* [Your objective]: The lines to copy are those in the listing that hold the word "before".

Record extracts: Begin

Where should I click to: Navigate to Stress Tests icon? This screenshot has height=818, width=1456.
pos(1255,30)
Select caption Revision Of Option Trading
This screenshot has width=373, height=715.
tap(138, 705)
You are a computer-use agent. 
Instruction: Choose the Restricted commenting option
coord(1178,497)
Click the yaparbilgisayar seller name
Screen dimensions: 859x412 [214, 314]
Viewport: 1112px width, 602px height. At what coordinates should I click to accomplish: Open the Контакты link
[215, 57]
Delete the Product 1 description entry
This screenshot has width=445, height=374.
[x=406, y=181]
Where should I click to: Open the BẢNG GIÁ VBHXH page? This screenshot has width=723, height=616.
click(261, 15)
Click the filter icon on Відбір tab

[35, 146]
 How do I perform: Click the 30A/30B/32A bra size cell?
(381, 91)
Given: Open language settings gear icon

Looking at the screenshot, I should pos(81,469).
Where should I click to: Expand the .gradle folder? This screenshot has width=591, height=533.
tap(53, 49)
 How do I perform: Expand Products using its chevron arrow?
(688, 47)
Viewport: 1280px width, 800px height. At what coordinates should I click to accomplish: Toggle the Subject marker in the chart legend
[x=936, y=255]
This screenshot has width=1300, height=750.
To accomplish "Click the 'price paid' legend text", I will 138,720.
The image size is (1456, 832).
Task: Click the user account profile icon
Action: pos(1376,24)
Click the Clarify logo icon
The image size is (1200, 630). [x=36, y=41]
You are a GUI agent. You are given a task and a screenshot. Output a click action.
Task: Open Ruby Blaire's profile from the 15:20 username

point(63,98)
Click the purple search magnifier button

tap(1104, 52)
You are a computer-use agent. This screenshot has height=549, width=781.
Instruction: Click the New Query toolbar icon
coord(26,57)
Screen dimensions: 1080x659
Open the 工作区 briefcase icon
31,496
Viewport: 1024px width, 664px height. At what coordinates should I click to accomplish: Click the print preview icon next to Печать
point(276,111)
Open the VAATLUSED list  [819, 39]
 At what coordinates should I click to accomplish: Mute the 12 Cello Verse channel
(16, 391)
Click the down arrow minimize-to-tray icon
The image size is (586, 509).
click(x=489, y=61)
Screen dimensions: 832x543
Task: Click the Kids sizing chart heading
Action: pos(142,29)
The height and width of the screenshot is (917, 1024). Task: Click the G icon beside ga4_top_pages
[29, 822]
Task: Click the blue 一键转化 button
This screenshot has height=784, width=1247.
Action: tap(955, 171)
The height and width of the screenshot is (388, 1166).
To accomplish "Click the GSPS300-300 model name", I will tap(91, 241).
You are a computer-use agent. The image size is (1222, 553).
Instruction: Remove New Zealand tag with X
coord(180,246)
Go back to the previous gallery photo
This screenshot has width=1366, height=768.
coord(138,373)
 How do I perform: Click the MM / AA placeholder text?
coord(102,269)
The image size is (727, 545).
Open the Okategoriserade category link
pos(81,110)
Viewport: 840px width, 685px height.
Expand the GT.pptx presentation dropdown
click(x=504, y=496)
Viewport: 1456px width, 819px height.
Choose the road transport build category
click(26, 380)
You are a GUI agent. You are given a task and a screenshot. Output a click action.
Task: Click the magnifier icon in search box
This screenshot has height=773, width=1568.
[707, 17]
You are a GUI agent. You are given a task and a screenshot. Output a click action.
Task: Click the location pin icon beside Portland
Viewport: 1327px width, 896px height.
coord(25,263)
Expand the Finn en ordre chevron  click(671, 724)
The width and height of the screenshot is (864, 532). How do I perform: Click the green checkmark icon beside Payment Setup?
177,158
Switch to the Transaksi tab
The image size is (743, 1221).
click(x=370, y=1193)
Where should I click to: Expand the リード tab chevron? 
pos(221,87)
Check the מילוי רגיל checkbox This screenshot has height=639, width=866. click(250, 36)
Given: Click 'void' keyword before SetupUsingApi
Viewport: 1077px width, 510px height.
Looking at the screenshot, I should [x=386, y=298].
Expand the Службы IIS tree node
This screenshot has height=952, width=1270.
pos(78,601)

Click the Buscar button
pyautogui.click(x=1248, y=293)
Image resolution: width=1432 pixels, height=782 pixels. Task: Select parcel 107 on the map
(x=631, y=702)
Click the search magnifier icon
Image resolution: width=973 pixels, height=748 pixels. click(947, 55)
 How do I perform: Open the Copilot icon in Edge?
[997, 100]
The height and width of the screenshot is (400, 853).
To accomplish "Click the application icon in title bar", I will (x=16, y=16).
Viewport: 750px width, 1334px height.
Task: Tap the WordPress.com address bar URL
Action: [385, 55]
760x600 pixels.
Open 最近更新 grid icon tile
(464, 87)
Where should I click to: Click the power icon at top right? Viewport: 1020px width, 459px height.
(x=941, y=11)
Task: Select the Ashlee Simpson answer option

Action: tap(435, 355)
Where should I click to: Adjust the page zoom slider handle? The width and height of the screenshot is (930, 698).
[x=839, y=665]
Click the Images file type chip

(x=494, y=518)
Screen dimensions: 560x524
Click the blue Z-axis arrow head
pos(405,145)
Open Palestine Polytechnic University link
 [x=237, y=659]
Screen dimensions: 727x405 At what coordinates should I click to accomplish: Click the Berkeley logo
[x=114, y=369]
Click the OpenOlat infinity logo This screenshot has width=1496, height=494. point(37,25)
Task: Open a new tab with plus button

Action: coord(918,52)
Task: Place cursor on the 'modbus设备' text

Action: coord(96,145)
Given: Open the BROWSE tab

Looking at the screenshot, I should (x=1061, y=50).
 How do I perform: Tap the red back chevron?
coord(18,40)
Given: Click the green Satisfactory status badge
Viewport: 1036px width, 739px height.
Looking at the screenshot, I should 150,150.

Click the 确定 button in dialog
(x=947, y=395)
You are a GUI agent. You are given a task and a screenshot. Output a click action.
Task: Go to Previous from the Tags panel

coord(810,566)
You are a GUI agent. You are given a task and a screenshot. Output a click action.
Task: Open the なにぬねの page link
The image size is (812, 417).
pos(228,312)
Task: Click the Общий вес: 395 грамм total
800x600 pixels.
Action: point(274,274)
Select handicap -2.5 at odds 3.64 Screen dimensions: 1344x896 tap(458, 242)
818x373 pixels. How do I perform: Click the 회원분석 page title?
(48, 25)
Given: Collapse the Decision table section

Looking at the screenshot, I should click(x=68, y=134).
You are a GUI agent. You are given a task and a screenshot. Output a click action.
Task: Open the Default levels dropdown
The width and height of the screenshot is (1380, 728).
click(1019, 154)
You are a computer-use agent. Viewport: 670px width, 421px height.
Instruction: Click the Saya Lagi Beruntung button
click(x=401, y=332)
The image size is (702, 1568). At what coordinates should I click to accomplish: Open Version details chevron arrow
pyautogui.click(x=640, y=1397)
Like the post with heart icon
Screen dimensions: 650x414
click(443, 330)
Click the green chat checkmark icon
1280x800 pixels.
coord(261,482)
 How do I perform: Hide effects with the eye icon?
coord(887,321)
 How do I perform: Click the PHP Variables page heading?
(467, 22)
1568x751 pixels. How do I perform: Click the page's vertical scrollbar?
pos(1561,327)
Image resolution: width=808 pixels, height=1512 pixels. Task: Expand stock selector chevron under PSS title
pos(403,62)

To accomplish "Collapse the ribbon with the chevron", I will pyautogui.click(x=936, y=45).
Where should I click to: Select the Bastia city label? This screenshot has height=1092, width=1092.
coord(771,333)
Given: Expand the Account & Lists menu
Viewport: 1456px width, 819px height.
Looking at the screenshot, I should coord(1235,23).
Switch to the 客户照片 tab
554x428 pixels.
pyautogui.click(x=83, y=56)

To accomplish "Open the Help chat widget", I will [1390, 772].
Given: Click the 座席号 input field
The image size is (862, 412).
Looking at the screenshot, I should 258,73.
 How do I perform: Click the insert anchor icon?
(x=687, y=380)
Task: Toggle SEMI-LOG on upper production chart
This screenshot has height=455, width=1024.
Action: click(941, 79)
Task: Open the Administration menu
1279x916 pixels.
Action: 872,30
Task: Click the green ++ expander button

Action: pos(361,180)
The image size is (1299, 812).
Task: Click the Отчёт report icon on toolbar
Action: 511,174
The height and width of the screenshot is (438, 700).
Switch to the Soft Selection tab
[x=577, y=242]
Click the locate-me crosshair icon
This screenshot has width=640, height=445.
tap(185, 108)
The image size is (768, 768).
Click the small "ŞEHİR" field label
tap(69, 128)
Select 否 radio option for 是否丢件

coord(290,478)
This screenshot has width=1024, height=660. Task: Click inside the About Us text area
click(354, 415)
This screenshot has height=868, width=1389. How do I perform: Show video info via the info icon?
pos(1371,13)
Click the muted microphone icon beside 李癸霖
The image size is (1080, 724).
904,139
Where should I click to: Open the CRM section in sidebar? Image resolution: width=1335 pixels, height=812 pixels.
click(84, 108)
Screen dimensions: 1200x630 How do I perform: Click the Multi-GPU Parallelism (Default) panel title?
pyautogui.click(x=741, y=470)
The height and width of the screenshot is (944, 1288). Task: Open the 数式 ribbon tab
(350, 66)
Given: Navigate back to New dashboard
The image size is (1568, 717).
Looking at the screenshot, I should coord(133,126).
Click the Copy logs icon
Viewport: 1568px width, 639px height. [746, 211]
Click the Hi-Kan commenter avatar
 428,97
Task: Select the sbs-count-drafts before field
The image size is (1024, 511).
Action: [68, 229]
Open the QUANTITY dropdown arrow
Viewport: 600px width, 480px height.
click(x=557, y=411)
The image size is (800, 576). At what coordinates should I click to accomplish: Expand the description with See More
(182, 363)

Record extracts: End

* [Task output]:
Given: Click 'void' keyword before SetupUsingApi
Task: Select the sbs-count-drafts before field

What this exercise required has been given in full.